Task objective: Among the records that follow, find the line with "This screenshot has width=985, height=658." and the line with "Given: Open Finder search magnifier". Set down those lines and all lines between them exactly, without adding anything.

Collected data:
──────────

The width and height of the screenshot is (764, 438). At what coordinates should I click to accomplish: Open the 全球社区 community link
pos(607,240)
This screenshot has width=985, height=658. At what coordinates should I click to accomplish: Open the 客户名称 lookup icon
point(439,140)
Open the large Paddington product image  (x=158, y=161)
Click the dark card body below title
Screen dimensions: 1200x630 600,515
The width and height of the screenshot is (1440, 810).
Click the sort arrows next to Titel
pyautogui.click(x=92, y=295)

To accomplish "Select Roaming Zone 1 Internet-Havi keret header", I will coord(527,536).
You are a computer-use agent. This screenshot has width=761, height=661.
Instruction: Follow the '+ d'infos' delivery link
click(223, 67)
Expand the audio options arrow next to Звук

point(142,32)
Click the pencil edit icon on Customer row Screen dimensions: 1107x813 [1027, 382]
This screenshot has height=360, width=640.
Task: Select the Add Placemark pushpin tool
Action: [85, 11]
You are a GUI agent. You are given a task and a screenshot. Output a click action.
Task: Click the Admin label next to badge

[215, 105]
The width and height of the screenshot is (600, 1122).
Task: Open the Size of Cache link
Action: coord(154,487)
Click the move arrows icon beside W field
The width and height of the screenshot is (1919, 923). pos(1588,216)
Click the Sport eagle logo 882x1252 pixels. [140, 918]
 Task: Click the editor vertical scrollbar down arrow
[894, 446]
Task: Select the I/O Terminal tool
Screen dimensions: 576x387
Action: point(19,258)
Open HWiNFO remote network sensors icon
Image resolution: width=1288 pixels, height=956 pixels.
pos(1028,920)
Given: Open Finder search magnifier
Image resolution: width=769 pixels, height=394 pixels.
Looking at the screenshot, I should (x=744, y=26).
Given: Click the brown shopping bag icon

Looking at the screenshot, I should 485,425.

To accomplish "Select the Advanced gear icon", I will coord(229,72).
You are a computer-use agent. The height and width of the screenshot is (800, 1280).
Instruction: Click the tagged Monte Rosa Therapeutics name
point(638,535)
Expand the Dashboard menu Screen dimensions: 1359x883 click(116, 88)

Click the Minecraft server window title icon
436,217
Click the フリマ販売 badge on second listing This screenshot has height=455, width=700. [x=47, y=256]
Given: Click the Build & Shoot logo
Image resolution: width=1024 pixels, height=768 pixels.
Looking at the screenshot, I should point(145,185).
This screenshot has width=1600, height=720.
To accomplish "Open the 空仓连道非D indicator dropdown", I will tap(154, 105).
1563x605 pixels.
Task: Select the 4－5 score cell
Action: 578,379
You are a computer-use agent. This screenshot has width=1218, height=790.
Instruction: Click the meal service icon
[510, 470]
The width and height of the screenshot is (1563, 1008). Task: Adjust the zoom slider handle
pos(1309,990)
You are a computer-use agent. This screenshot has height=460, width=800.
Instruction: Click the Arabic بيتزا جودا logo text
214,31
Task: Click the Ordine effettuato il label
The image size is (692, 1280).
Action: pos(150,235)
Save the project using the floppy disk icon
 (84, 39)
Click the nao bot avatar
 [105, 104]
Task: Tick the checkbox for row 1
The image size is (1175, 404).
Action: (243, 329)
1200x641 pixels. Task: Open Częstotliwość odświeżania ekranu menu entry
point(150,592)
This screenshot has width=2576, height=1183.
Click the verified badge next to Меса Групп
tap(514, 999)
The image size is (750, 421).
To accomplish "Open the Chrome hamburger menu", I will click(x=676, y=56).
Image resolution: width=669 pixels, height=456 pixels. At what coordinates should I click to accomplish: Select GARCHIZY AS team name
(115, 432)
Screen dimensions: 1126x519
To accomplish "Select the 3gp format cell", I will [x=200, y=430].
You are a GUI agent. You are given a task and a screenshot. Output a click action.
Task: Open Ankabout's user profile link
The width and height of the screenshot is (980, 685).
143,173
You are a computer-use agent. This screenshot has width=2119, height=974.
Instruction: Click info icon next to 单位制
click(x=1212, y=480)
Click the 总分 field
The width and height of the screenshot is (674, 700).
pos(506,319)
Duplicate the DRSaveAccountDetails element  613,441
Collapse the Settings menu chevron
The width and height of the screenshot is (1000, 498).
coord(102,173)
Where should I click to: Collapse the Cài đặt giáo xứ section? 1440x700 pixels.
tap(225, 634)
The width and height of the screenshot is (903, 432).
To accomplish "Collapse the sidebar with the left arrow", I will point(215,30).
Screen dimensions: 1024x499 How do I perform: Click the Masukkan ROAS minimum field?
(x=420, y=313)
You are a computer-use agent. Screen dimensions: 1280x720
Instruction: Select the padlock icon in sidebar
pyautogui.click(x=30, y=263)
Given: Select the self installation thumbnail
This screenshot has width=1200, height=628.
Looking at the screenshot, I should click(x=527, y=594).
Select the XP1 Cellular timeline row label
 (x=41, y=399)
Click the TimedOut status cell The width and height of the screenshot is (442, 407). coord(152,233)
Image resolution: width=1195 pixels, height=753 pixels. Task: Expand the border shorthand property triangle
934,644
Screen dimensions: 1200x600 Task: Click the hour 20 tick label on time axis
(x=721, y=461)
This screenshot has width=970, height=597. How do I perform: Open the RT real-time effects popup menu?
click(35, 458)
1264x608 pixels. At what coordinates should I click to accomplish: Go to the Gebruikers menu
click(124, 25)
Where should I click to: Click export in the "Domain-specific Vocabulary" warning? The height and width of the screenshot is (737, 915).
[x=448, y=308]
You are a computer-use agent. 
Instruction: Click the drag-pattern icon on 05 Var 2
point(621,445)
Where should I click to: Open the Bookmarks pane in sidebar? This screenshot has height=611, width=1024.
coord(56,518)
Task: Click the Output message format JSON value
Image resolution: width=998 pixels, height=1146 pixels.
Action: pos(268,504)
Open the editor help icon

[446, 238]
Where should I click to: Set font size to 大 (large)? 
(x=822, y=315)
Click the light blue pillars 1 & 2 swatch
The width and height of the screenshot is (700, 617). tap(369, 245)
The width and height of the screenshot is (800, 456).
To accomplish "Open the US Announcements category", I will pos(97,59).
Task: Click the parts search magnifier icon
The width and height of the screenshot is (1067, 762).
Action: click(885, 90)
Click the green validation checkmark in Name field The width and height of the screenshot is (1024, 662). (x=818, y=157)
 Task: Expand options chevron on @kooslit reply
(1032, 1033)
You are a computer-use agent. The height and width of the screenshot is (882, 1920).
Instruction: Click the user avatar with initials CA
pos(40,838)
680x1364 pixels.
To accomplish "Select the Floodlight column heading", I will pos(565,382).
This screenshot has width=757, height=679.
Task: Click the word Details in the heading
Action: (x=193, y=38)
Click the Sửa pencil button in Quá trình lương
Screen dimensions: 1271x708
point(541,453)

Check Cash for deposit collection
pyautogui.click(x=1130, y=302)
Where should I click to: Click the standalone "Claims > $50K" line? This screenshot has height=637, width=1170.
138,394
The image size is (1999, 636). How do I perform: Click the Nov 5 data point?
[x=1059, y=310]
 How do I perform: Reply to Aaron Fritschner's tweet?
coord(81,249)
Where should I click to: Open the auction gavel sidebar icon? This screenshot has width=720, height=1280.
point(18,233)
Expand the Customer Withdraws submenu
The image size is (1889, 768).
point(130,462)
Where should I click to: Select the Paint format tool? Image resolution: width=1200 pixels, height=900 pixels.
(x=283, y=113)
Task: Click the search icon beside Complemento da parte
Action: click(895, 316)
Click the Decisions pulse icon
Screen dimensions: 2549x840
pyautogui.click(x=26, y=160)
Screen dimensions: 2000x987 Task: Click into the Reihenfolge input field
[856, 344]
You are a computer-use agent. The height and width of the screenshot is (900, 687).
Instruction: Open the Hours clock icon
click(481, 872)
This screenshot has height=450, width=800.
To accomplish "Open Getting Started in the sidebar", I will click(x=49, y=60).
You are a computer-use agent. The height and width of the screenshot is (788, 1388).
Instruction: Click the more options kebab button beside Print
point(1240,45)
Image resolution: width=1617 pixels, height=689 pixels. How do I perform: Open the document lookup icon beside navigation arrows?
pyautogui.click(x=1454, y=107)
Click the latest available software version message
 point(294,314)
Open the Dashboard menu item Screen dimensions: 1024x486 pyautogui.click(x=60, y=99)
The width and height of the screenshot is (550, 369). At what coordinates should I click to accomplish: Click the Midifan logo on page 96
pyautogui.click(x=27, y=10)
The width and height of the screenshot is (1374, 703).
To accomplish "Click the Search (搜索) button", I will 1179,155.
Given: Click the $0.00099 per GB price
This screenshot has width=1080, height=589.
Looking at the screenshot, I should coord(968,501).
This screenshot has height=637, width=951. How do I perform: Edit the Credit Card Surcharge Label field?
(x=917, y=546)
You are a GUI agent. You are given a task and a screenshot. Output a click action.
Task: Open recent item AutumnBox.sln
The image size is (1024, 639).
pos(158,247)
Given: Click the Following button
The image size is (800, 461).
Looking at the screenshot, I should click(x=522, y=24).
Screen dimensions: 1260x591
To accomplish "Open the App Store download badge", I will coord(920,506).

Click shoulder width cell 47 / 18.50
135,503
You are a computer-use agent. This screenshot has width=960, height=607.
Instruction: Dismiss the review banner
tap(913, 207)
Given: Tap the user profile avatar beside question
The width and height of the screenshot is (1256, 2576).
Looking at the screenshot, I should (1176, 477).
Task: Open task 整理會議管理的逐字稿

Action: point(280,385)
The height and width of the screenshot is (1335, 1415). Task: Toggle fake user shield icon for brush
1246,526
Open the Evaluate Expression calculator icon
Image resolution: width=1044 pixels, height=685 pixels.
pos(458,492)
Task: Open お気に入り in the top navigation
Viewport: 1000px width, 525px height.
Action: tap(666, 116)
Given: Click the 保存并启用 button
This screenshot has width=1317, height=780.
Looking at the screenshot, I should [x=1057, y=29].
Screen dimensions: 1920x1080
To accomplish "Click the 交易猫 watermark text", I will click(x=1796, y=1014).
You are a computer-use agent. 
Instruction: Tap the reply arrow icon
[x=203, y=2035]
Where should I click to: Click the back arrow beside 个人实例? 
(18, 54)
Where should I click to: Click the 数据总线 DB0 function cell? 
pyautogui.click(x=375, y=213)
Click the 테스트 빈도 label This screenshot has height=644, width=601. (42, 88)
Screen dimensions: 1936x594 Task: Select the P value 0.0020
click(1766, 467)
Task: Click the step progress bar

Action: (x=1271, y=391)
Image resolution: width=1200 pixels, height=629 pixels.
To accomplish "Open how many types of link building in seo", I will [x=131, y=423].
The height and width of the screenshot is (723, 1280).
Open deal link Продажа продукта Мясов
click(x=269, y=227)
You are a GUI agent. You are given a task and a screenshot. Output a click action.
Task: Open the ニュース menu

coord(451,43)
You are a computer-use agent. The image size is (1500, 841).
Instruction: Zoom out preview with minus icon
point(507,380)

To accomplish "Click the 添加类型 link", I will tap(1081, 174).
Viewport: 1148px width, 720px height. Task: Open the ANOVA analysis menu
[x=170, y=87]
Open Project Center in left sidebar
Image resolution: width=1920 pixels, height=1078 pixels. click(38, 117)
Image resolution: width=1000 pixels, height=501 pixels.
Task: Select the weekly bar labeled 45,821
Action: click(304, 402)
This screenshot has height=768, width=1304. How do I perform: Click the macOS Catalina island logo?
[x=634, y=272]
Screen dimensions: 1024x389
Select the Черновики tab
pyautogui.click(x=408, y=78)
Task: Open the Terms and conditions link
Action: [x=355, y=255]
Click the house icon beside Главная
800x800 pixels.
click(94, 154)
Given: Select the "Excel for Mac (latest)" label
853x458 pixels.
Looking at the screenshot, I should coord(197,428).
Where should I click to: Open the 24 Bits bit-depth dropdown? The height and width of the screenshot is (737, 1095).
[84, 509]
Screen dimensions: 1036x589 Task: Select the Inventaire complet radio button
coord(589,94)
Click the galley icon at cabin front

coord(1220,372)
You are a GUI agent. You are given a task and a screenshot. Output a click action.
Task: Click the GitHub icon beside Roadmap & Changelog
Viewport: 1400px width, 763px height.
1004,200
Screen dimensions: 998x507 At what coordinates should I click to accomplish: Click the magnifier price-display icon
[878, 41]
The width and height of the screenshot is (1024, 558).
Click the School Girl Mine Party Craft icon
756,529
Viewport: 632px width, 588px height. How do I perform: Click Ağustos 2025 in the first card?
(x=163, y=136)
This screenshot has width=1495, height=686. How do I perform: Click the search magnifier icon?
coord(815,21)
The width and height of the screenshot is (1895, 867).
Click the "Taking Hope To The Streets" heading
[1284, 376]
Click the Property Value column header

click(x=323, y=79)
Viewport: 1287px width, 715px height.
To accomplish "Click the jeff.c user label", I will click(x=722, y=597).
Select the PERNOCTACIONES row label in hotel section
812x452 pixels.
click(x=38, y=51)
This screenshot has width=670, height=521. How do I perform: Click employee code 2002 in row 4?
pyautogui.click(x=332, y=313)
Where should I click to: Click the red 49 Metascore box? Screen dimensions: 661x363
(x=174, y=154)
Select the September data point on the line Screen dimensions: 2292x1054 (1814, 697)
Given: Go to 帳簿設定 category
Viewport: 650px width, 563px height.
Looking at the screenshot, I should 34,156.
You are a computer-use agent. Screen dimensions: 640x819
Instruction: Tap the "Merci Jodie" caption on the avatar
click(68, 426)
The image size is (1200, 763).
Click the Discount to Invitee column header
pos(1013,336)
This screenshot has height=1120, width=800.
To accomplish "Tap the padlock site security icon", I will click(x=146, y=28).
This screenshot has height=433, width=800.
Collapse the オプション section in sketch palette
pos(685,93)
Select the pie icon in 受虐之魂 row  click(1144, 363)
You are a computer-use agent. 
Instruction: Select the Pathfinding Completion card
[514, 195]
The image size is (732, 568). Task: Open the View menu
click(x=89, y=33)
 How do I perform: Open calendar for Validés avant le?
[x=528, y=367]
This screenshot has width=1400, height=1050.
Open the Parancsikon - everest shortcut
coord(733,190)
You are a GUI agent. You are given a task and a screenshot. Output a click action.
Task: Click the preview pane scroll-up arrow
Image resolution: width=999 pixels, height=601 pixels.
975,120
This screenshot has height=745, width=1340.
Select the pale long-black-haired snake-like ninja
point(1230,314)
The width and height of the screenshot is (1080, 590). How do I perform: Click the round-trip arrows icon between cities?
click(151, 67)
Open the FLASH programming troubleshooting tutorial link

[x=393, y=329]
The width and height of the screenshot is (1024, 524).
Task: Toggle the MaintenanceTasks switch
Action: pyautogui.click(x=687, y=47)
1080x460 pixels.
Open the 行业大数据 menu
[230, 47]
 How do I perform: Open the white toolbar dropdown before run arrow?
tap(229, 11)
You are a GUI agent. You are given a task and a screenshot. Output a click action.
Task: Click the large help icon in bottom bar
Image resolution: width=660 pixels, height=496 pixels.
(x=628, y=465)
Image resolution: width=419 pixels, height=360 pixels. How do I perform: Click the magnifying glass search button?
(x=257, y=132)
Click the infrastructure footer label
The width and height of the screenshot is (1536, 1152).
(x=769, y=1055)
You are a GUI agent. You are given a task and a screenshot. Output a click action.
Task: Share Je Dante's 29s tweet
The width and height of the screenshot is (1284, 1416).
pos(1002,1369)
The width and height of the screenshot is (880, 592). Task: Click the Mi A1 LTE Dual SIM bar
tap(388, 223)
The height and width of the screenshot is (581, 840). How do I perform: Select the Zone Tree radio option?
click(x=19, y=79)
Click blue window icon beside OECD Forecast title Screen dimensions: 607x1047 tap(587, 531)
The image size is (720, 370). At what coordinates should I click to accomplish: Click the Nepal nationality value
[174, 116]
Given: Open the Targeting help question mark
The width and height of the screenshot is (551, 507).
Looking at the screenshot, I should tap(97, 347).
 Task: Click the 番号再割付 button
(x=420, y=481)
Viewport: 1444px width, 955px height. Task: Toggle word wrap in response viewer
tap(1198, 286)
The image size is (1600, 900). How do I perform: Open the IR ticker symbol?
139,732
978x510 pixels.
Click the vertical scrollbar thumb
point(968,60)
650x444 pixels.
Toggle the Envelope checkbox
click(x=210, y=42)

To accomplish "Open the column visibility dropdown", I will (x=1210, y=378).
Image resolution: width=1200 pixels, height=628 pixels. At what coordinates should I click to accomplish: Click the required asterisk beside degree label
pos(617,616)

──────────

Task result:
This screenshot has width=985, height=658. At what coordinates should I click to accomplish: Open the 客户名称 lookup icon
point(439,140)
Open the large Paddington product image  (x=158, y=161)
Click the dark card body below title
Screen dimensions: 1200x630 600,515
The width and height of the screenshot is (1440, 810).
Click the sort arrows next to Titel
pyautogui.click(x=92, y=295)

To accomplish "Select Roaming Zone 1 Internet-Havi keret header", I will coord(527,536).
You are a computer-use agent. This screenshot has width=761, height=661.
Instruction: Follow the '+ d'infos' delivery link
click(223, 67)
Expand the audio options arrow next to Звук

point(142,32)
Click the pencil edit icon on Customer row Screen dimensions: 1107x813 [1027, 382]
This screenshot has height=360, width=640.
Task: Select the Add Placemark pushpin tool
Action: [85, 11]
You are a GUI agent. You are given a task and a screenshot. Output a click action.
Task: Click the Admin label next to badge

[215, 105]
The width and height of the screenshot is (600, 1122).
Task: Open the Size of Cache link
Action: coord(154,487)
Click the move arrows icon beside W field
The width and height of the screenshot is (1919, 923). pos(1588,216)
Click the Sport eagle logo 882x1252 pixels. [140, 918]
 Task: Click the editor vertical scrollbar down arrow
[894, 446]
Task: Select the I/O Terminal tool
Screen dimensions: 576x387
Action: point(19,258)
Open HWiNFO remote network sensors icon
Image resolution: width=1288 pixels, height=956 pixels.
pos(1028,920)
Given: Open Finder search magnifier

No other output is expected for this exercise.